Das Brauhaus versprüht den Charme einer Bierhalle, in der man sich aber wohl fühlt Foto: Petsch

Das Brauhaus versprüht den Charme einer Bierhalle, in der man sich aber wohl fühlt

Der junge Mann am Nebentisch hat's erfasst. "Die wollen etwas verkaufen", stellt er fest. Einer seiner Begleiter nickt wissend, ein weiterer folgert prompt: "Dazu muss man sich an diesem Standort etwas einfallen lassen." Kein Zweifel, die drei Endzwanziger (Betriebswirtschaftsstudenten?) würden einem jederzeit die Welt erklären, wenn man sie danach fragte.

In diesem Fall analysieren die Tischnachbarn aber nicht die Lage der Weltwirtschaft. Sie mutmaßen ganz banal, wie sich die neue Gastwirtschaft, in der sie eben zu Mittag gegessen haben, strategisch aufstellen müsste, um erfolgreich zu sein.

Ansätze für einen betriebswirtschaftlicher Diskurs böte das Etablissement tatsächlich. Denn dass sich die Brauereimanufaktur Schönbuch aus Böblingen jüngst an der Ecke Bolz-/Stefanstraße mit einem Ableger ihres Brauhauses angesiedelt hat, sorgte in der Branche für Aufsehen. Der Versuch in bester Stuttgarter Innenstadtlage Böblinger Bierkultur zu etablieren, gilt allenthalben als eine Art Kampfansage an die ortsansässige Konkurrenz.

Gebraut wird im Gebäude des einstigen Bahnhofs nicht, auch wenn die Attrappe eines Sudkessels vor dem Gebäude etwas anderes vermuten lässt. Tritt man durch die gläserne Eingangstür, eröffnet sich einem ein Saal mit parallel angeordneten Tischen, Bänken und Stühlen aus massivem Holz. Was erst wie eine reine Bierhalle anmutet - das Brauerei-Wappen prangt unübersehbar an der Stirnseite des Raums -, kommt dank der hell gehaltenen Möblierung und der historischen Bilder an den Wänden sehr gediegen daher. Nicht Zecher, sondern ein Gästemix vom Rentner-Ehepaar über Familien bis zu besagten Studenten prägt das Bild. Bei 320 Plätzen darf man keine stille Gemütlichkeit erwarten, doch wir fühlen uns in dem unaufgeregten Ambiente wohl. Die Kellnerin ist freundlich, das Essen fix auf dem Tisch, was Eltern als wohltuend empfinden dürften. Die Speisenauswahl reicht von schwäbisch-deftig bis mediterran.

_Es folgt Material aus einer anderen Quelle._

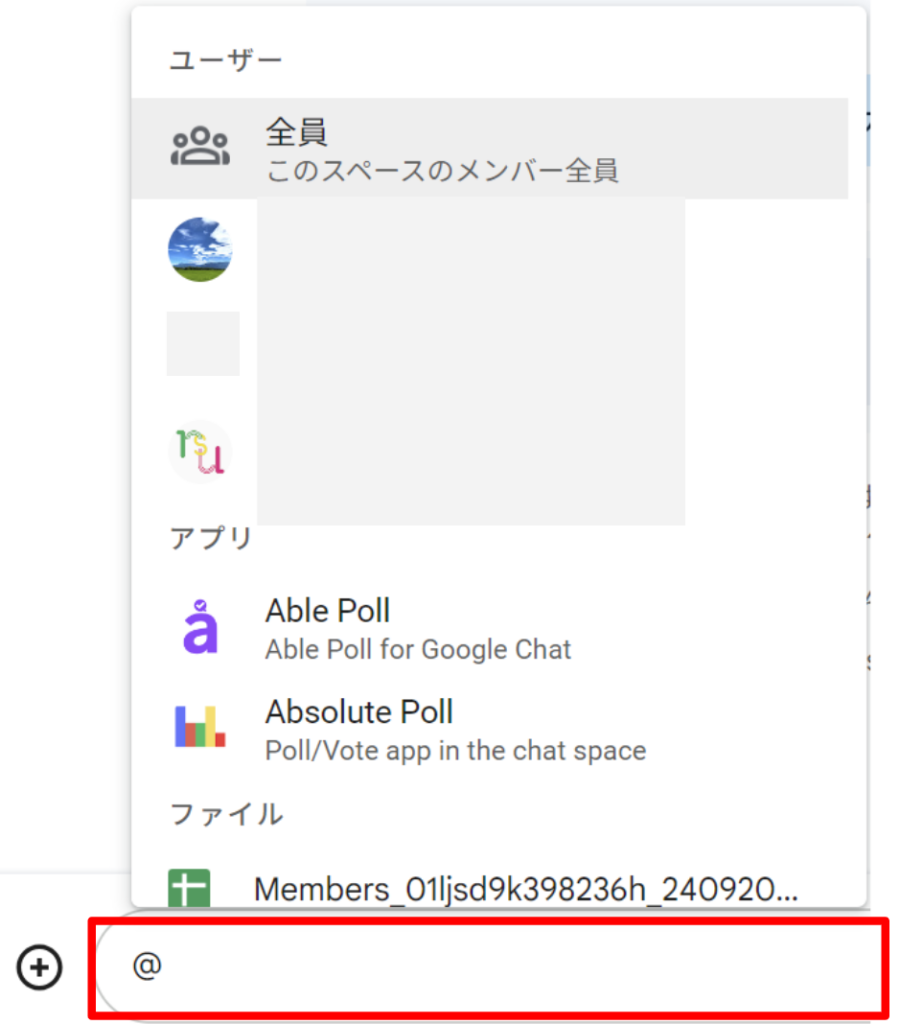The image size is (900, 1024).
Task: Choose user with gray blank square avatar
Action: (203, 344)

Die Schönbuch-Brauerei sieht sich als modernes, in der Region verwurzeltes Unternehmen. Es wirbt mit der Verwendung regionaler Produkte, mit Frische, mit Qualität. Beim Testbesuch am Sonntagmittag bieten Brotsuppe mit Zwiebelschmelze und eingelegtes Ochsenfleisch ein erstaunliches Niveau. Beim Hauptgang gleitet das Messer mehr durchs Schweinelendchen, als dass es schneidet. Spätzle nicht aus der Packung und Pilze nicht aus der Dose runden den guten Eindruck ab. Und mit einem Klacks Pilzrahmsoße vom Lendchen werden auch die zu trocken geratenen Tomatenspätzle mit Hähnchenbruststreifen zum Genuss.

Bei den alteingesessenen Brauereien hieß es, man sehe die neue Konkurrenz sportlich und begrüße "den gesunden Wettbewerb". Den dürfte es geben, sofern das Brauhaus sein derzeitiges Niveau hält.

Preis-Leistungs-Verhältnis: Der Qualität und dem Standort angemessen

Atmosphäre: Für einen Großgastrobetrieb angenehm gepflegt

Küche: Vor allem klassisch schwäbisch

Adresse: Brauhaus Schönbuch, Bolzstraße 10, 70173 Stuttgart, Telefon 0711/72230930, E-Mail info@brauhaus-schoenbuch.de.

Öffnungszeiten: täglich von 11 bis 24, donnerstags, freitags und samstags bis 1 Uhr.

Extras: Mittagstisch, sonntags von 12 bis 15 Uhr Bratenbüfett "wie zu Großmutters Zeiten", 200 Plätze im Außenbereich.

Anfahrt: mit verschiedenen Stadtbahn-Linien bis zu den Haltestellen Schlossplatz oder Friedrichsbau/Börse, danach zu Fuß in die Bolzstraße und unterm Bogen durch in die Stefanstraße. Autofahrer: Parkmöglickeit in umliegenden Parkhäusern und Tiefgaragen.